**YOUR GOAL:**
Copy the records below exactly, leaving out every picture.

------------------------------------------------------------

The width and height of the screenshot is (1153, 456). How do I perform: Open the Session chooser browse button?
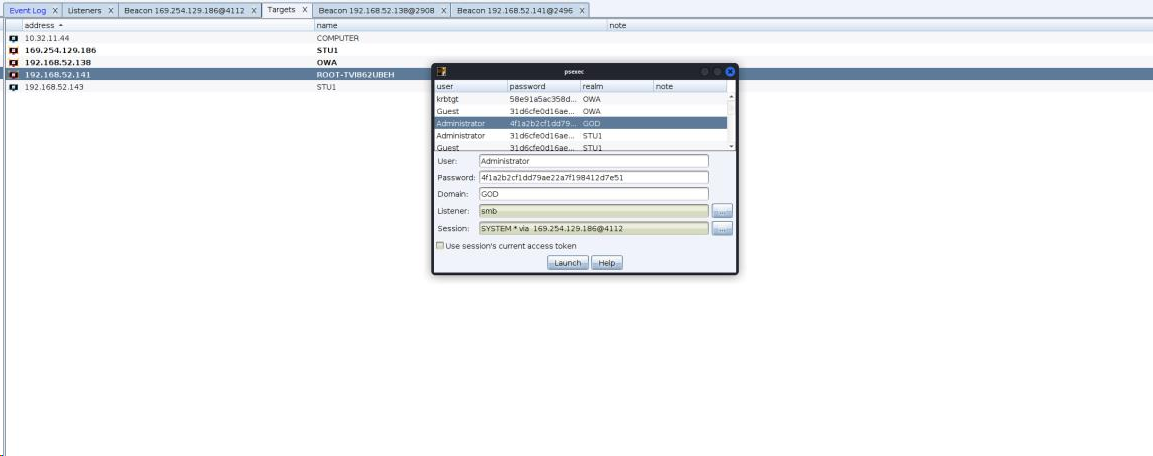(x=722, y=229)
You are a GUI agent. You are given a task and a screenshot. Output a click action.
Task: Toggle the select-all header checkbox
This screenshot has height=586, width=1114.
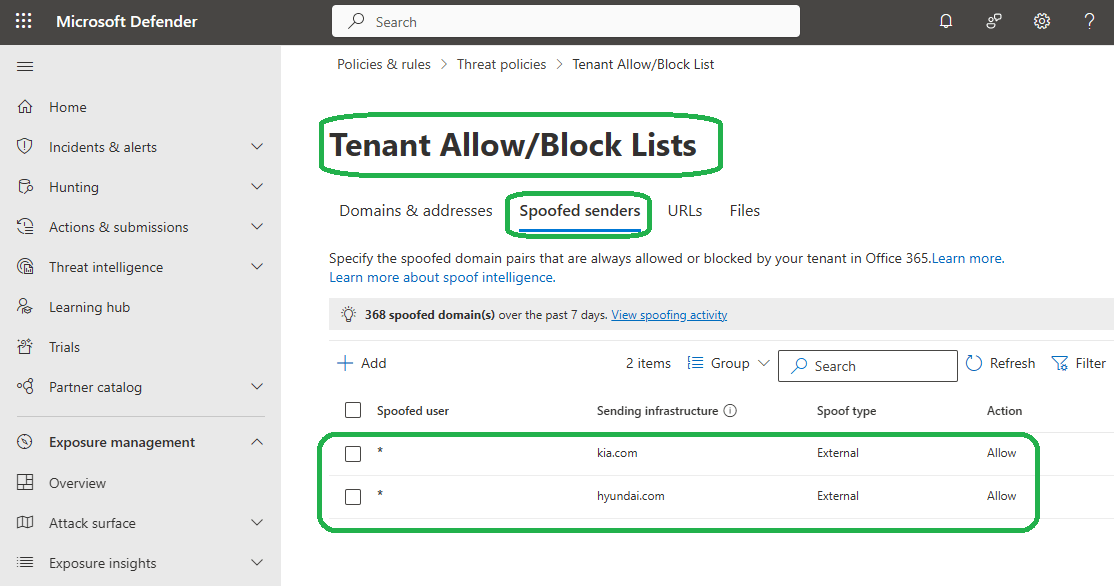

------------------------------------------------------------

**RESPONSE BOX:**
The width and height of the screenshot is (1153, 456). How do I perform: Open the Session chooser browse button?
(x=722, y=229)
You are a GUI agent. You are given a task and a screenshot. Output a click action.
Task: Toggle the select-all header checkbox
This screenshot has height=586, width=1114.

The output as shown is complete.